-- Start --

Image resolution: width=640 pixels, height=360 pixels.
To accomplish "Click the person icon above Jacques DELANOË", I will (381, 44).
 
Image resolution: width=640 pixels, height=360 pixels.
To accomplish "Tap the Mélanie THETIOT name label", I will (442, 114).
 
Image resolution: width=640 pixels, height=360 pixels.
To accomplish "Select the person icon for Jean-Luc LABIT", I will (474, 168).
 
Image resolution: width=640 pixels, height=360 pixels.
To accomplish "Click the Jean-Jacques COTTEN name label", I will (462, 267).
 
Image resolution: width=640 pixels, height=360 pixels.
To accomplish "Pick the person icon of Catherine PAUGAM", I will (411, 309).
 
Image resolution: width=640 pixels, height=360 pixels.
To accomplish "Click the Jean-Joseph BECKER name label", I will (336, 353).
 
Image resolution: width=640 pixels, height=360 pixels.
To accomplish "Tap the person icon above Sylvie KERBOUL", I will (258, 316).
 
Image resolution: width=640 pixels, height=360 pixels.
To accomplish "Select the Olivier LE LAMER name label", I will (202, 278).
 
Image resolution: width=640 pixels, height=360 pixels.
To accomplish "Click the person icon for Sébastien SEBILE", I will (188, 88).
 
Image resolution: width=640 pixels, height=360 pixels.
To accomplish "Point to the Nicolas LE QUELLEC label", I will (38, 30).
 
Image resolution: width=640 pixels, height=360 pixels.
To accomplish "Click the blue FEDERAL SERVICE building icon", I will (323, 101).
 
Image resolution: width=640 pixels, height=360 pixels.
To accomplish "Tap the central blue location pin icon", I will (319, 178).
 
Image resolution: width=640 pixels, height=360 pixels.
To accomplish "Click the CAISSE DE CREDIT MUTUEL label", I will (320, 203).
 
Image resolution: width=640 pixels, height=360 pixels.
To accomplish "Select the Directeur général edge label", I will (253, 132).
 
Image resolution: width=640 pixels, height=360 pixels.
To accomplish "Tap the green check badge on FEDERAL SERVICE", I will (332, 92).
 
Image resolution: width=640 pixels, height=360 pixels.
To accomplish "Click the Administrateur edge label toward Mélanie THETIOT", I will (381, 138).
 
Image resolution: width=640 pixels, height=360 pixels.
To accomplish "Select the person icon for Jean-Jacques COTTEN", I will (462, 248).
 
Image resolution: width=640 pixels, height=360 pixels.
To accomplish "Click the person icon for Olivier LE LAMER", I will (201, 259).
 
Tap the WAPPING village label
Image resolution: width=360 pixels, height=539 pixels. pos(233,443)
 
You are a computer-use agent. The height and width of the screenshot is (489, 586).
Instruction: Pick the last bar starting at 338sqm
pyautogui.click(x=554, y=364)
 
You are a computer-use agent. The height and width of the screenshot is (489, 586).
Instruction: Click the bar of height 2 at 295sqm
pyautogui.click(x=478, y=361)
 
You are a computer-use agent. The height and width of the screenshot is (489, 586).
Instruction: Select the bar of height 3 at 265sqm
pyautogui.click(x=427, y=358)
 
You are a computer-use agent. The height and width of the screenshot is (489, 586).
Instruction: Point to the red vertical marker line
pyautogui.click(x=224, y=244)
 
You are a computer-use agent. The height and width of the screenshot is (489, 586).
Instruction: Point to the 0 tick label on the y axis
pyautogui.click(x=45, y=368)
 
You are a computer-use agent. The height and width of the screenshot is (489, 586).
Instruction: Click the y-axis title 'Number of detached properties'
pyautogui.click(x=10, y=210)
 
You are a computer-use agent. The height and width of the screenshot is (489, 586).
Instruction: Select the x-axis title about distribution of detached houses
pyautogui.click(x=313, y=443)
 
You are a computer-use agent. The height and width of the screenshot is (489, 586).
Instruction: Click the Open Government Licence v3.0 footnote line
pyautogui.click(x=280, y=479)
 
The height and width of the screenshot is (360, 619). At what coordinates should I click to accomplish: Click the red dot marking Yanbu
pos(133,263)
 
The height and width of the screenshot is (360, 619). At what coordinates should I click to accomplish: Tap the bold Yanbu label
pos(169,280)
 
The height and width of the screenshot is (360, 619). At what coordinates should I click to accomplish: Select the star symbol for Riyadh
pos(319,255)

-- End --

Copy the entire listing above line for line, keeping every character unchanged.

- [TASK ANSWER]:
Image resolution: width=640 pixels, height=360 pixels.
To accomplish "Click the person icon above Jacques DELANOË", I will (381, 44).
 
Image resolution: width=640 pixels, height=360 pixels.
To accomplish "Tap the Mélanie THETIOT name label", I will (442, 114).
 
Image resolution: width=640 pixels, height=360 pixels.
To accomplish "Select the person icon for Jean-Luc LABIT", I will (474, 168).
 
Image resolution: width=640 pixels, height=360 pixels.
To accomplish "Click the Jean-Jacques COTTEN name label", I will (462, 267).
 
Image resolution: width=640 pixels, height=360 pixels.
To accomplish "Pick the person icon of Catherine PAUGAM", I will (411, 309).
 
Image resolution: width=640 pixels, height=360 pixels.
To accomplish "Click the Jean-Joseph BECKER name label", I will (336, 353).
 
Image resolution: width=640 pixels, height=360 pixels.
To accomplish "Tap the person icon above Sylvie KERBOUL", I will (258, 316).
 
Image resolution: width=640 pixels, height=360 pixels.
To accomplish "Select the Olivier LE LAMER name label", I will (202, 278).
 
Image resolution: width=640 pixels, height=360 pixels.
To accomplish "Click the person icon for Sébastien SEBILE", I will (188, 88).
 
Image resolution: width=640 pixels, height=360 pixels.
To accomplish "Point to the Nicolas LE QUELLEC label", I will (38, 30).
 
Image resolution: width=640 pixels, height=360 pixels.
To accomplish "Click the blue FEDERAL SERVICE building icon", I will (323, 101).
 
Image resolution: width=640 pixels, height=360 pixels.
To accomplish "Tap the central blue location pin icon", I will (319, 178).
 
Image resolution: width=640 pixels, height=360 pixels.
To accomplish "Click the CAISSE DE CREDIT MUTUEL label", I will (320, 203).
 
Image resolution: width=640 pixels, height=360 pixels.
To accomplish "Select the Directeur général edge label", I will (253, 132).
 
Image resolution: width=640 pixels, height=360 pixels.
To accomplish "Tap the green check badge on FEDERAL SERVICE", I will (332, 92).
 
Image resolution: width=640 pixels, height=360 pixels.
To accomplish "Click the Administrateur edge label toward Mélanie THETIOT", I will (381, 138).
 
Image resolution: width=640 pixels, height=360 pixels.
To accomplish "Select the person icon for Jean-Jacques COTTEN", I will (462, 248).
 
Image resolution: width=640 pixels, height=360 pixels.
To accomplish "Click the person icon for Olivier LE LAMER", I will (201, 259).
 
Tap the WAPPING village label
Image resolution: width=360 pixels, height=539 pixels. pos(233,443)
 
You are a computer-use agent. The height and width of the screenshot is (489, 586).
Instruction: Pick the last bar starting at 338sqm
pyautogui.click(x=554, y=364)
 
You are a computer-use agent. The height and width of the screenshot is (489, 586).
Instruction: Click the bar of height 2 at 295sqm
pyautogui.click(x=478, y=361)
 
You are a computer-use agent. The height and width of the screenshot is (489, 586).
Instruction: Select the bar of height 3 at 265sqm
pyautogui.click(x=427, y=358)
 
You are a computer-use agent. The height and width of the screenshot is (489, 586).
Instruction: Point to the red vertical marker line
pyautogui.click(x=224, y=244)
 
You are a computer-use agent. The height and width of the screenshot is (489, 586).
Instruction: Point to the 0 tick label on the y axis
pyautogui.click(x=45, y=368)
 
You are a computer-use agent. The height and width of the screenshot is (489, 586).
Instruction: Click the y-axis title 'Number of detached properties'
pyautogui.click(x=10, y=210)
 
You are a computer-use agent. The height and width of the screenshot is (489, 586).
Instruction: Select the x-axis title about distribution of detached houses
pyautogui.click(x=313, y=443)
 
You are a computer-use agent. The height and width of the screenshot is (489, 586).
Instruction: Click the Open Government Licence v3.0 footnote line
pyautogui.click(x=280, y=479)
 
The height and width of the screenshot is (360, 619). At what coordinates should I click to accomplish: Click the red dot marking Yanbu
pos(133,263)
 
The height and width of the screenshot is (360, 619). At what coordinates should I click to accomplish: Tap the bold Yanbu label
pos(169,280)
 
The height and width of the screenshot is (360, 619). At what coordinates should I click to accomplish: Select the star symbol for Riyadh
pos(319,255)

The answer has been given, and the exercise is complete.